The method comprises the following steps that four neural networks are built for an intelligent sensor, wherein the four neural networks are respectively execution strategy networks used for selecting competition window values; an execution evaluation network for evaluating the contention window value; a target policy network for stable training and providing a contention window value for performing an update of the evaluation network and a target evaluation network for providing a next value for performing an update of the evaluation network. Under the condition that the data transmission probability is determined, the residual energy of the intelligent sensor is obtained through calculation of an energy consumption model, and the channel state information, the distance moving condition, the energy recovery and the residual energy are input into an execution strategy network as observation to obtain an optimized wireless local area network, namely an energy sustainable network.

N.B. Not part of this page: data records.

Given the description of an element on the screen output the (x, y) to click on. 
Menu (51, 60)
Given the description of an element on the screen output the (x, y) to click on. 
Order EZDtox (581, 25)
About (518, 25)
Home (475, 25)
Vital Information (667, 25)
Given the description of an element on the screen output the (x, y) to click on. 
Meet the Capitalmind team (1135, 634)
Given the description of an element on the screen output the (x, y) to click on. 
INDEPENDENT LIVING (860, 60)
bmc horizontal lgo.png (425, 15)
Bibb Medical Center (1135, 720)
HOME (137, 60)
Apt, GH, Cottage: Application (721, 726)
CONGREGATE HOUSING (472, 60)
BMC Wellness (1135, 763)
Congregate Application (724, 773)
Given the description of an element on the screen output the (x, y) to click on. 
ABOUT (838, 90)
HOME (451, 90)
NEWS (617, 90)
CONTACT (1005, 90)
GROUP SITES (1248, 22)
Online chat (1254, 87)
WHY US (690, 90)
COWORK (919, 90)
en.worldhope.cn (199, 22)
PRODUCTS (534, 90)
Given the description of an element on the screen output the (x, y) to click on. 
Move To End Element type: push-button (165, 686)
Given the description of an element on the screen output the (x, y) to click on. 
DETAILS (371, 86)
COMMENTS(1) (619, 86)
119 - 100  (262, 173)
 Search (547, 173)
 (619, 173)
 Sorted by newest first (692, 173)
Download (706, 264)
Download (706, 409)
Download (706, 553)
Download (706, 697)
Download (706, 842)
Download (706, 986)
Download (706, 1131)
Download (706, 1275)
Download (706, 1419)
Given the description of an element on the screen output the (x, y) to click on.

Further preferably, in step S6, obtaining the contention window of the smart sensor through the energy sustainable network output includes:
initializing the energy sustainable network, and determining an initialization system;
randomly generating an initial competition window for the intelligent sensor in the initialization system;
and updating the environment reward of the initial competition window and outputting a target competition window.
Wherein, the experience in the energy sustainable network is put back to the pool, the competition window of the common sensor and the systematized environment are initialized. The method comprises the steps that the size of an initial competition window is independently and randomly set in a certain range by a common sensor, and a competition window value of an intelligent sensor in an initialization system is randomly generated. According to the energy consumption model, the energy consumption E can be obtained when a single data packet is transmitted in the uplink of all the sensors 0 Under the condition (2), the energy can be continuously utilized. At the moment, all sensors transmit data packets according to an SEH-CSMA/CA protocol, and after a certain period of time, the number of the data packets successfully transmitted by the intelligent sensors and the energy interruption condition are counted, and the throughput of the intelligent sensors at the stage is calculated. The currently obtained reward r is calculated according to a reward formula. Meanwhile, the intelligent sensor calculates a loss function of the execution evaluation network by using the mean square error, and then updates the execution evaluation network in a reverse gradient transfer mode; at the same time, willThe states of all the sensors and the competition window values of the intelligent sensors at the current moment are input into the execution evaluation network to obtain state-action values, and the execution strategy network is updated by using the values in a reverse gradient transmission mode. In addition, the target strategy network and the target evaluation network are gradually updated in a mode of copying a certain proportion at each step, and the intelligent sensor can make adaptive adjustment according to the change of the dynamic condition by repeatedly iterating the processes to obtain the size of a competition window of the intelligent sensor.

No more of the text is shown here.